Amanda Scarborough and two other women with headphones and microphones

“Because you feel so comfortable in all aspects of being a student-athlete at A&M, it helps you achieve more... You can be in the moment because they set you up for success in every single aspect, and because of that I was able to grow from every single detail that went into the student-athlete experience.”

Amanda Scarborough
Amanda Scarborough and another softball player holding a NCAA trophy Amanda Scarborough and other softball players posing for photo on the softball field

With her newfound perspective, experience and education, Amanda hit the ground running.

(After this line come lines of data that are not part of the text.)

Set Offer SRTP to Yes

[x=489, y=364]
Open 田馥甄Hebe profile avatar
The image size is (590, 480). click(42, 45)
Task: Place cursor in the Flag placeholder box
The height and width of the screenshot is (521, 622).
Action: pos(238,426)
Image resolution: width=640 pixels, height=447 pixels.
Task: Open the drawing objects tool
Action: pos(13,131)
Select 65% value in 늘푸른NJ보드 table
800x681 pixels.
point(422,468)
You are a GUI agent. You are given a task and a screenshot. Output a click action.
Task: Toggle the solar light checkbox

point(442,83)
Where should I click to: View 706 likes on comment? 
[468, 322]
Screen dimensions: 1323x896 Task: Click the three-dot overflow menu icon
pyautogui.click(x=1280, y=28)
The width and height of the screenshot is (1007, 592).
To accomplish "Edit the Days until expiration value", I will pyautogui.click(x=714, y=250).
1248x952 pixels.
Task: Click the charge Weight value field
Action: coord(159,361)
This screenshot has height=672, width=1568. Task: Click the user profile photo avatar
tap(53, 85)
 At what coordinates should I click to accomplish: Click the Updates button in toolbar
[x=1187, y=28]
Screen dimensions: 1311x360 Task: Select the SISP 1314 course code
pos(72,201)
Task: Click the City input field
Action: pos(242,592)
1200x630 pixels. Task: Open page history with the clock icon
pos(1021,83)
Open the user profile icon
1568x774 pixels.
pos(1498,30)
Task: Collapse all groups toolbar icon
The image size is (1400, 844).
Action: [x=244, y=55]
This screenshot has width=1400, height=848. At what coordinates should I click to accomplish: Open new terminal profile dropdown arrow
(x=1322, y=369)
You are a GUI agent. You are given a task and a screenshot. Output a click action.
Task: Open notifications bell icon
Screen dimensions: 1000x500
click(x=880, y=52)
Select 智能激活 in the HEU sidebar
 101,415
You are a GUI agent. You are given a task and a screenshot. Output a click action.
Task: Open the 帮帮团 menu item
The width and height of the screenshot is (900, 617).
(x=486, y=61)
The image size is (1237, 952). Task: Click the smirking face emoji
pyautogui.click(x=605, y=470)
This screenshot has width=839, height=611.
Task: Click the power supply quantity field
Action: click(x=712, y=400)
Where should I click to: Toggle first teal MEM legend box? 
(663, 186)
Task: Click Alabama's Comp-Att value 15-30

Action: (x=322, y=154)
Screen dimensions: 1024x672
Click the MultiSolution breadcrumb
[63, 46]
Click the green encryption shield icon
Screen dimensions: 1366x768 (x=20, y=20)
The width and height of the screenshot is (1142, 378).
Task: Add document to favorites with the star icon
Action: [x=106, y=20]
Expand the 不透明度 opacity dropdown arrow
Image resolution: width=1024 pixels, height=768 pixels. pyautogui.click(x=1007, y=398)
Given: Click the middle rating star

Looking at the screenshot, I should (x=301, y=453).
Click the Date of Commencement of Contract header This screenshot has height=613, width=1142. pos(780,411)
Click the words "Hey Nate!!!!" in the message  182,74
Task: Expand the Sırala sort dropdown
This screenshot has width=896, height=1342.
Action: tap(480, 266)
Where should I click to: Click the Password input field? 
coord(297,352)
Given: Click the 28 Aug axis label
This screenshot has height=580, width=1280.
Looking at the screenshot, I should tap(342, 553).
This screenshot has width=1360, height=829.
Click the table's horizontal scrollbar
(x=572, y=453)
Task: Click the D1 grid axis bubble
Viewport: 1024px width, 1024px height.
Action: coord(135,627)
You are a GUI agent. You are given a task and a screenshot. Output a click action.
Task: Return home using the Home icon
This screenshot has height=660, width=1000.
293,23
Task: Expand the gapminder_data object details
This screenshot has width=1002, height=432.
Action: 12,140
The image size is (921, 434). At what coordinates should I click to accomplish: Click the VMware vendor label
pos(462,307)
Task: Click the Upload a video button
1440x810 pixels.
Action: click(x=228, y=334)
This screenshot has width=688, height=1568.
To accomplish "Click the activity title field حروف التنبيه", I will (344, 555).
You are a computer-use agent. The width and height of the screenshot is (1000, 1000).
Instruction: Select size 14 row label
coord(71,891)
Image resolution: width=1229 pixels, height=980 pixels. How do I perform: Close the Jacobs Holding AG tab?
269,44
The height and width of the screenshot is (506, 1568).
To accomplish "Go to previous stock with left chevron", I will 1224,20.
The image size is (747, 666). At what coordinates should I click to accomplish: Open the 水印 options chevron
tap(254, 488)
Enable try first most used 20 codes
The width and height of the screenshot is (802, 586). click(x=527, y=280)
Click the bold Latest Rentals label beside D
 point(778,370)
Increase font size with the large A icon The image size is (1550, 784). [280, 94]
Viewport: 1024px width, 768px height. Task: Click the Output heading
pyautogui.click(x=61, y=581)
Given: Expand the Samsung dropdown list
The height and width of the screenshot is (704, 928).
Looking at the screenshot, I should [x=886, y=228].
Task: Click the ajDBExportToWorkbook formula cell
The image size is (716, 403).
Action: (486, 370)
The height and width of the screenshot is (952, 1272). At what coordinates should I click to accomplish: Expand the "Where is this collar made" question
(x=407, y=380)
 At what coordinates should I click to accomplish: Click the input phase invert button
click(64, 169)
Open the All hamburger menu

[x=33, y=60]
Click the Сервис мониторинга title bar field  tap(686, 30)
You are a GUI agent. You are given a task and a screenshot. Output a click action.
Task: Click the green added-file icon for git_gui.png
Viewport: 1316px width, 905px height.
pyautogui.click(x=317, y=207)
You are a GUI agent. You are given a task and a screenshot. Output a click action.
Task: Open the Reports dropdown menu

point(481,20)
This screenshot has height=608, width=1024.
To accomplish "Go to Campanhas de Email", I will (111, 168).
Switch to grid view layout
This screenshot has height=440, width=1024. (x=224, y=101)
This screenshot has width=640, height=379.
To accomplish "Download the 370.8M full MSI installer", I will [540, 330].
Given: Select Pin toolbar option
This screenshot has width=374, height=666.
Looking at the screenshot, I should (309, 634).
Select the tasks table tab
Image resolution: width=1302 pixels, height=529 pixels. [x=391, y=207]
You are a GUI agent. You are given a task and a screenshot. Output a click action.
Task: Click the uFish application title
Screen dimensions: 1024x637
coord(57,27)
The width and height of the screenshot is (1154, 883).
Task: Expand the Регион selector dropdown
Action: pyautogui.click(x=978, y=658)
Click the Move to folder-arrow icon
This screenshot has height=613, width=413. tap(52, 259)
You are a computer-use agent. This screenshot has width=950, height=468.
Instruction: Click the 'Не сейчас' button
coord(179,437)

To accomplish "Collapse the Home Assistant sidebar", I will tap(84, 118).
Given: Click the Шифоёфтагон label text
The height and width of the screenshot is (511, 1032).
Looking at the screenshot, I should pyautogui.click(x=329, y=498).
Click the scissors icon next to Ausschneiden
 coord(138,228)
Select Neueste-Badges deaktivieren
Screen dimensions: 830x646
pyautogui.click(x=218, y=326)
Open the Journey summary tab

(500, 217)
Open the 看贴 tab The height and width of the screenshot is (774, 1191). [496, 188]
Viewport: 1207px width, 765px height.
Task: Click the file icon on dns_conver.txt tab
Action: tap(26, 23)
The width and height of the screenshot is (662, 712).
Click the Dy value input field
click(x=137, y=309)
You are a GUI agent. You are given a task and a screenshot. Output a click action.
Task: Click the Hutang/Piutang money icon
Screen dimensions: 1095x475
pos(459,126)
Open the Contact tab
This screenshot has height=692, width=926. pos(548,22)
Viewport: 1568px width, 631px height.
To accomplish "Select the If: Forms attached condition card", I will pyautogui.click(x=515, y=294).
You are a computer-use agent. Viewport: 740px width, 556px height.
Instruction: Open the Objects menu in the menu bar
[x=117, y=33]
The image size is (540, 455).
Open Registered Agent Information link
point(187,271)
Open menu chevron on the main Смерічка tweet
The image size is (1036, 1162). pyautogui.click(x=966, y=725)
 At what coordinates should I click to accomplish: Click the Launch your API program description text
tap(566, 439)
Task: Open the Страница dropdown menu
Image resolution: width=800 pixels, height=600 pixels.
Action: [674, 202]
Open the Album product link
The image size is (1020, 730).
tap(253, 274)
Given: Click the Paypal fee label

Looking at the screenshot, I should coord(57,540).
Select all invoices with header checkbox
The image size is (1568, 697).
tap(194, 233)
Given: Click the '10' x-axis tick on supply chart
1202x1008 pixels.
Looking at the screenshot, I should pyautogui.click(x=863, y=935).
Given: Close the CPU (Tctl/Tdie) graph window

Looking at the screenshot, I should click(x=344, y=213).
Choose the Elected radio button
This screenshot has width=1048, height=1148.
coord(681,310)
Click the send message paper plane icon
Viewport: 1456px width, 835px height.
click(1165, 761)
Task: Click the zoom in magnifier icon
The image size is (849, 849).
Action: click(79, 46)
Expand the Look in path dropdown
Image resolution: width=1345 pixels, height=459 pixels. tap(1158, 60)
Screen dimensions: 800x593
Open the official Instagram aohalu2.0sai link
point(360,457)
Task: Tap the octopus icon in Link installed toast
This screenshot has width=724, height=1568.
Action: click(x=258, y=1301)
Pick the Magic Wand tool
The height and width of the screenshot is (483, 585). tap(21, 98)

She continued to assume a coaching role for the softball program while pursuing her master's degree at A&M. When the time came to put Aggieland in the rearview, she was prepared for whatever was to come next.

“I felt like I could go and conquer the world when I left A&M,” Amanda said. “I wasn't worried about no longer being Amanda the softball player. I was ready for what's next. What's my next thing to accomplish?”

Following her incredible career on the mound, Amanda found new ways to succeed around the field by starting her own pitching company, co-founding the number one softball clinic in the world and becoming a softball analyst and commentator for ESPN - all of which she attributes to hard work and the impact of her scholarship to attend Texas A&M.

Amanda Scarborough speaking to a group of softball players on the field

“To not feel like I had to catch up or swim upriver was so influential,” she said. “I was able to go out and feel like I could start my own business, which is super liberating. I started as an entrepreneur in the softball world because of the confidence my scholarship gave me to do that financially.”

Because of that scholarship, Amanda's success has given her the opportunity to instill the same confidence in young softball athletes all over the world while living her dream as she continues achieving great things within and outside the game.

“I learned to never take anything for granted and earn everything that comes your way,” she said. “That's really how it is at A&M. Nothing is given to anybody. All the 12th Man Foundation donors out there worked hard to get where they are, so that's how I approach commentating. That's how I approach coaching. I want to earn every single opportunity that comes my way from hard work and perseverance.”